START THE RECORDS

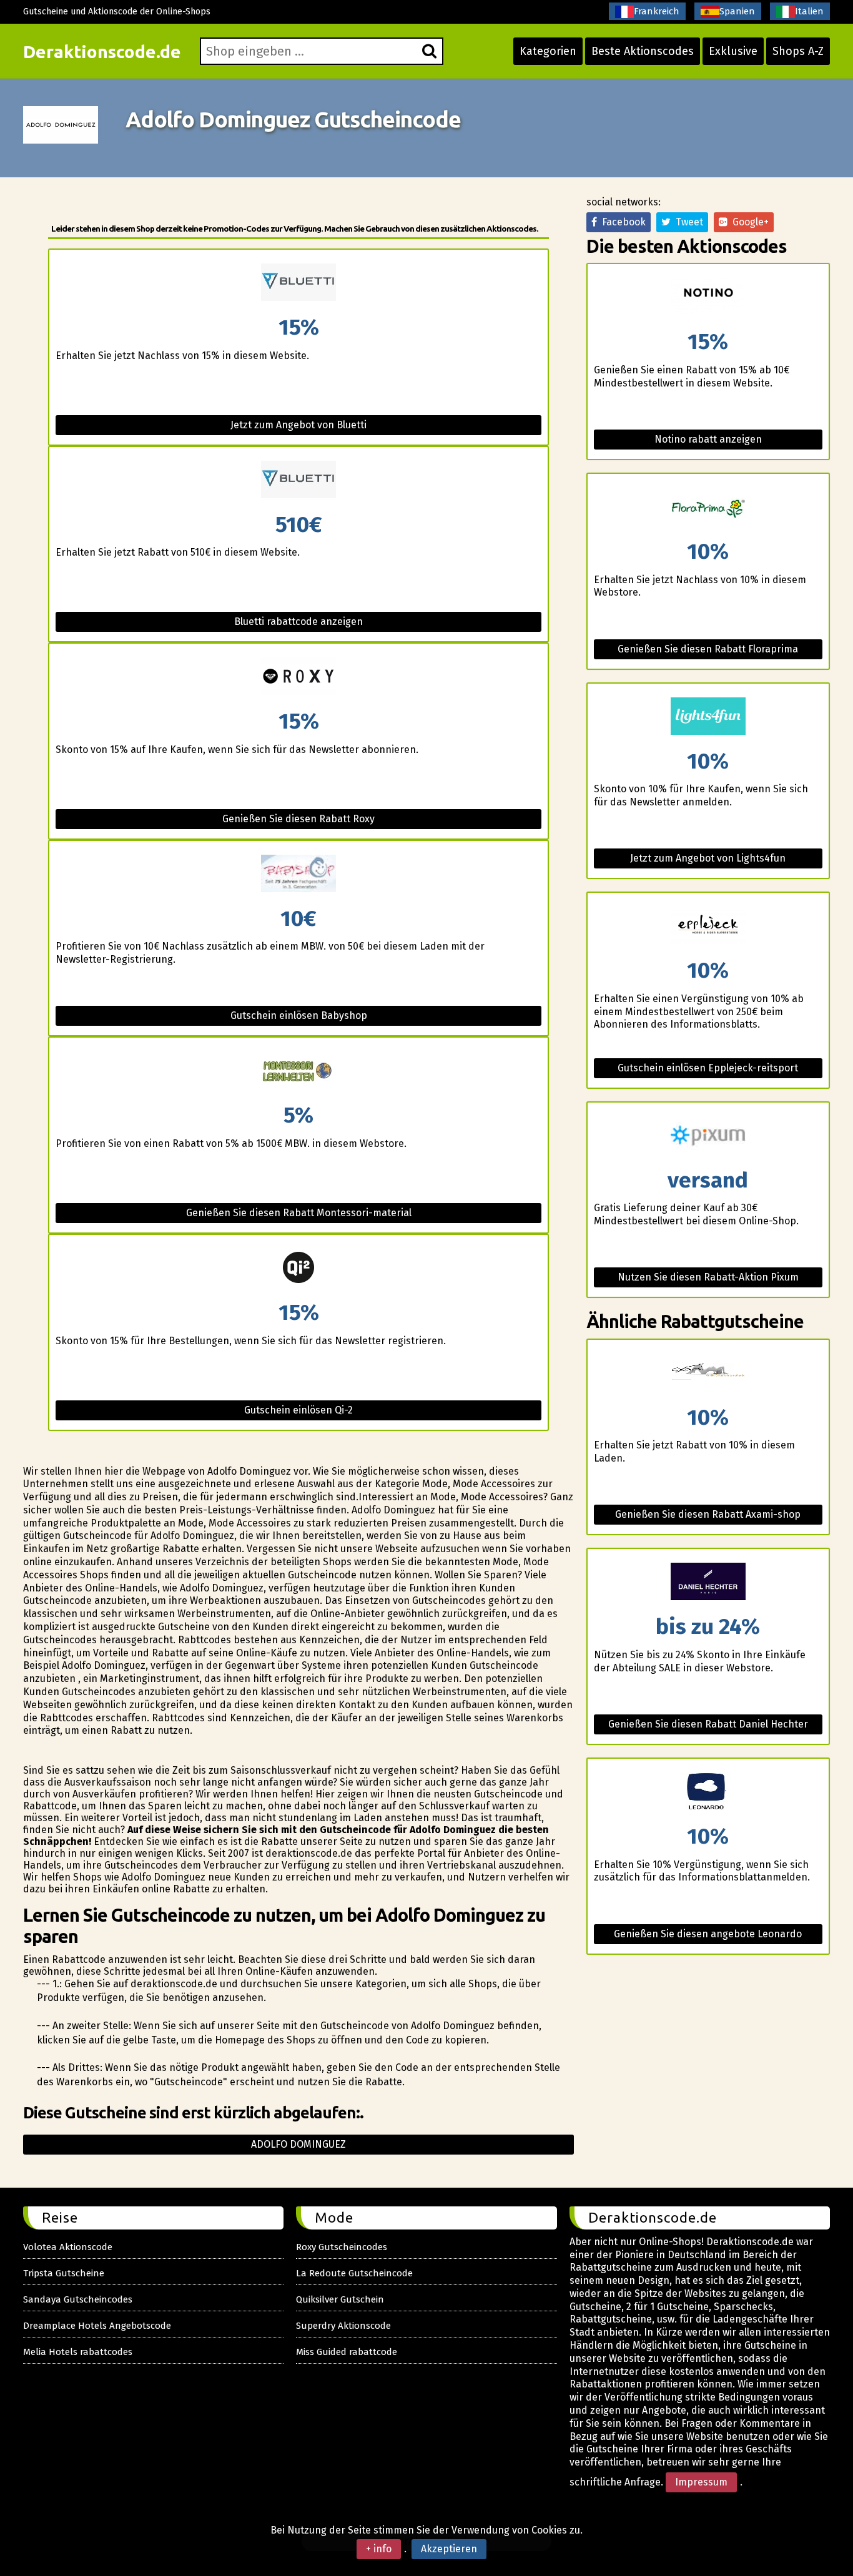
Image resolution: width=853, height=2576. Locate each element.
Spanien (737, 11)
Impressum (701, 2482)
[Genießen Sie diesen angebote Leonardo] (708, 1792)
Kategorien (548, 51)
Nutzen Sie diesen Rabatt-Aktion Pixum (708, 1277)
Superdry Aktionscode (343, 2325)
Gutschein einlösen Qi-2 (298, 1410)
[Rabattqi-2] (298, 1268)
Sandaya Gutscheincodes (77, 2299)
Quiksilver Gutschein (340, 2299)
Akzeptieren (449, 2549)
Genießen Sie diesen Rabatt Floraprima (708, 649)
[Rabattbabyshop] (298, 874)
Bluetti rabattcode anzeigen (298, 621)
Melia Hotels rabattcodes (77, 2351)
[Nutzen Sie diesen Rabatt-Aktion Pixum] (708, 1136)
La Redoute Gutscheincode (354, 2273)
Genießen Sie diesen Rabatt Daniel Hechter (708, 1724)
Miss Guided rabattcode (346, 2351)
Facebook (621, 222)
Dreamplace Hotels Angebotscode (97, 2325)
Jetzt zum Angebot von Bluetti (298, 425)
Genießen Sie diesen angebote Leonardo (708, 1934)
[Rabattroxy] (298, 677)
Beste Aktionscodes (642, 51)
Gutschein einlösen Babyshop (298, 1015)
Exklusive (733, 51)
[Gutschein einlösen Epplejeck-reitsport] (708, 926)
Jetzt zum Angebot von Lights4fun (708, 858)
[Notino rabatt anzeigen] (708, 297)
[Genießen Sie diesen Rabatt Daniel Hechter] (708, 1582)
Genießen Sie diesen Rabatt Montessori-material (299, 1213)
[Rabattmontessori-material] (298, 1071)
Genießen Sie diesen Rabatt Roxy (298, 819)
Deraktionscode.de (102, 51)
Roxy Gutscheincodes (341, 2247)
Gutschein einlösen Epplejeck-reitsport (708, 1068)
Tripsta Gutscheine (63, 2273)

END THE RECORDS

■ **WORK TO BE COMPLETED**
What is needed is an exact copy of the lines from the one containing "Exklusive (733, 51)" through the final line of the data, both included, and nothing more.

■ **EXERCISE ANSWER**
Exklusive (733, 51)
[Gutschein einlösen Epplejeck-reitsport] (708, 926)
Jetzt zum Angebot von Lights4fun (708, 858)
[Notino rabatt anzeigen] (708, 297)
[Genießen Sie diesen Rabatt Daniel Hechter] (708, 1582)
Genießen Sie diesen Rabatt Montessori-material (299, 1213)
[Rabattmontessori-material] (298, 1071)
Genießen Sie diesen Rabatt Roxy (298, 819)
Deraktionscode.de (102, 51)
Roxy Gutscheincodes (341, 2247)
Gutschein einlösen Epplejeck-reitsport (708, 1068)
Tripsta Gutscheine (63, 2273)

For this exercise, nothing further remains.